— Выходит, местность тут ты хорошо знаешь? — Шонхор переглянулся со своим вспыльчивым товарищем. — Поможешь нам?
— Почему же не помочь? — твердо, без угодливости ответил Димон. — Говорите, что делать.
— Запоминай, — произнес Борманжинов. — Повторять не буду.
Голос его был, как и имя с фамилией, свистящим и шипящим. Откуда же он? Киргиз? Узбег? Здесь у них таких отродясь не водилось… а может, до войны водились, но повымерли. Скорее, калмык. Они тут близко жили. Он даже одно время с ними дела имел.
«Будем считать, что калмык».
— Короче, — продолжал лысый. — Послезавтра в семь утра мы заедем в село… у вас есть часы?
Окурок помотал головой. Он лихорадочно пытался вспомнить, у кого есть рабочие часы, но последние механические сломались в прошлом году. А для электрических давно не было батареек. Раньше у него были наручные, но в походах ломались часто, да и надобности особой не было. В Сталинграде, конечно, можно было найти все, что угодно — но руки не доходили. Да и батарейки почти все уже были испорченные.
— …ть. Ну и лоси, — брезгливо выматерился Чингиз. — Живут тут как дикари, даже времени не знают.
— Так дай ему, Федор, у тебя же их мешок. Дай нормальные. Швецарские.
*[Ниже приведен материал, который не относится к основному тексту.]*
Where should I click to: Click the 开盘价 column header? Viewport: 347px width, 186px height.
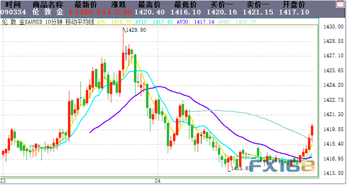(x=294, y=4)
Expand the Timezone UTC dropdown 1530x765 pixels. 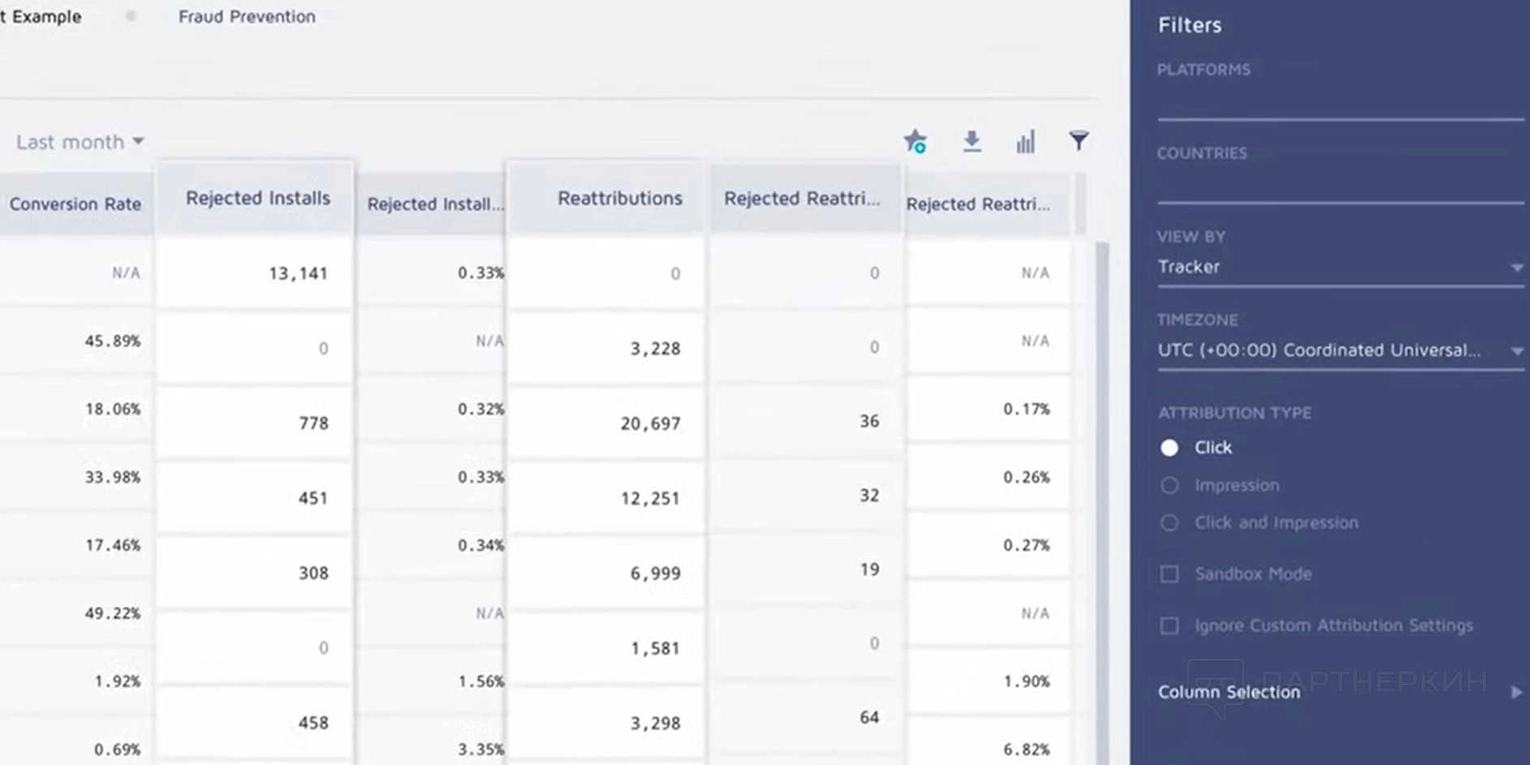tap(1339, 350)
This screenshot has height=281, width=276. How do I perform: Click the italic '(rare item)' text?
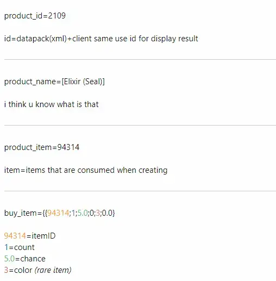point(53,270)
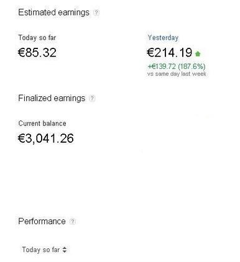Open the Finalized earnings help tooltip icon
This screenshot has width=240, height=262.
click(92, 98)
— А я-то с чего, Шонхор?.. Без ножа режешь. Э, ладно, — махнул рукой разведчик и запустил лапищу в подсумок, достав оттуда блестящие «котлы». — На, подавись. Надеть-то сумеешь?
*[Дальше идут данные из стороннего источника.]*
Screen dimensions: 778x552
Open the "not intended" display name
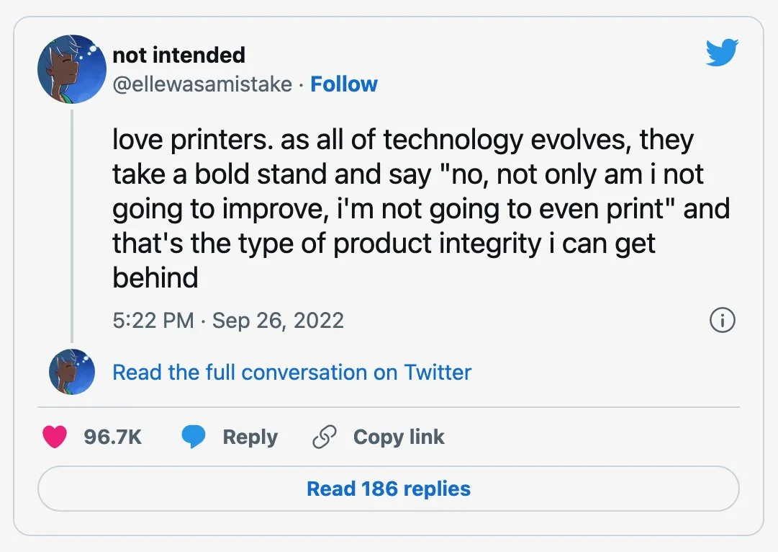(x=178, y=55)
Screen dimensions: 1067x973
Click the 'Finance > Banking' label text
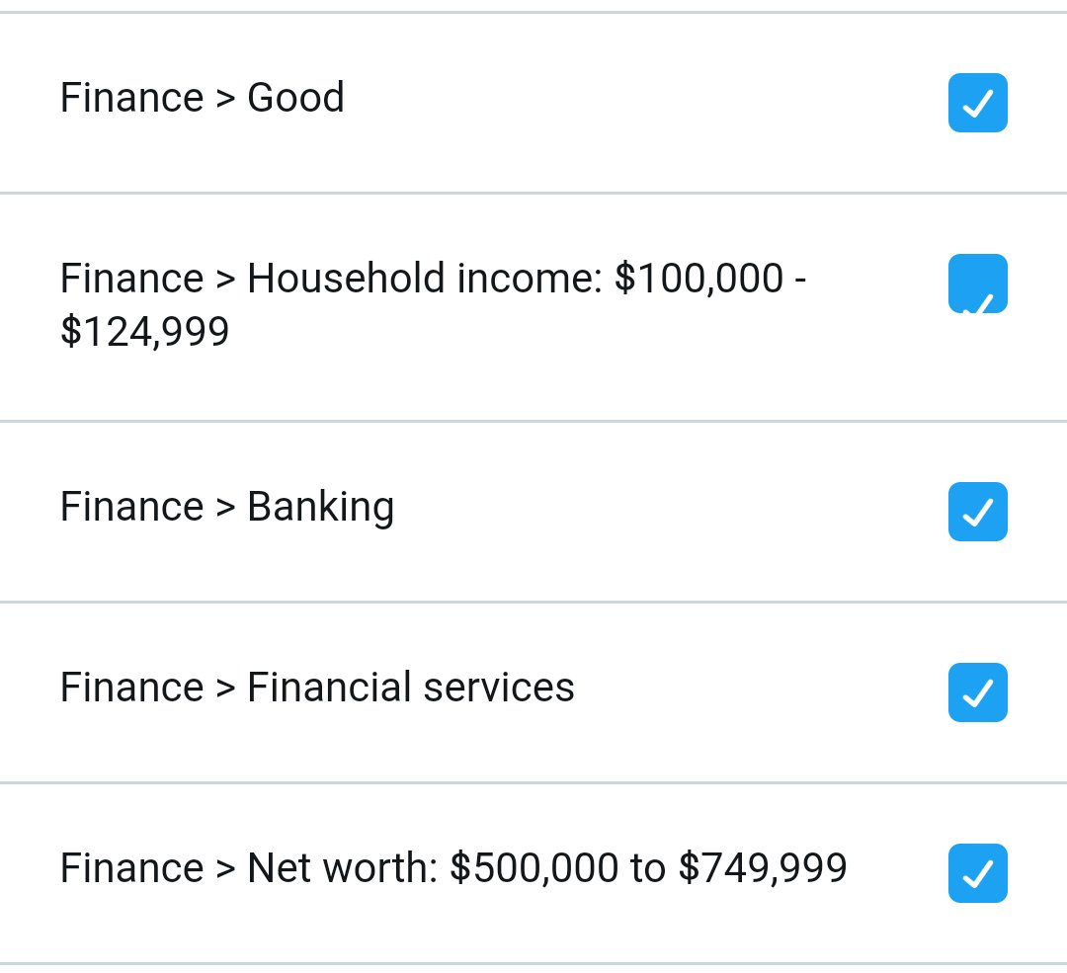tap(227, 508)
Часы были неплохие — тикали, время показывали. Стрелки светились в полутьме. А надпись «ватер-резистант» латышскими буквами означала, что вода им не страшна. Это, конечно, вранье, бултыхать в ручье или луже их все равно не стоит.
Цифры на них были тоже не русские (1,2,3…), а иностранные (I, II, III…).
Окурок считал себя довольно грамотным. Знал цифры и буквы — и российские, и латышские, хотя складывал первые только в короткие слова, а вторые почти никак. И предложения больше чем из пяти-шести слов воспринимал плохо. От них начинала болеть голова. Умел считать в столбик, мама научила… но с умножением и делением даже двузначных чисел у него был швах.
Остальные — и крестьяне, кто из молодых, и его друзья-бродяги — знали еще меньше.
Наверно, часики позаимствовали в доме Гогоберизде. Любил он такие безделушки, но конкретно эти для него слишком простые, их носил кто-то из «быков». Может, и со жмурика сняли. Интересно, живой ли Гога вообще или в плену? Плюнуть бы в харю ему напоследок. А гаденышу Королёву сапогом по поганой роже — за каждый его тогдашний удар кнутом по одному разу…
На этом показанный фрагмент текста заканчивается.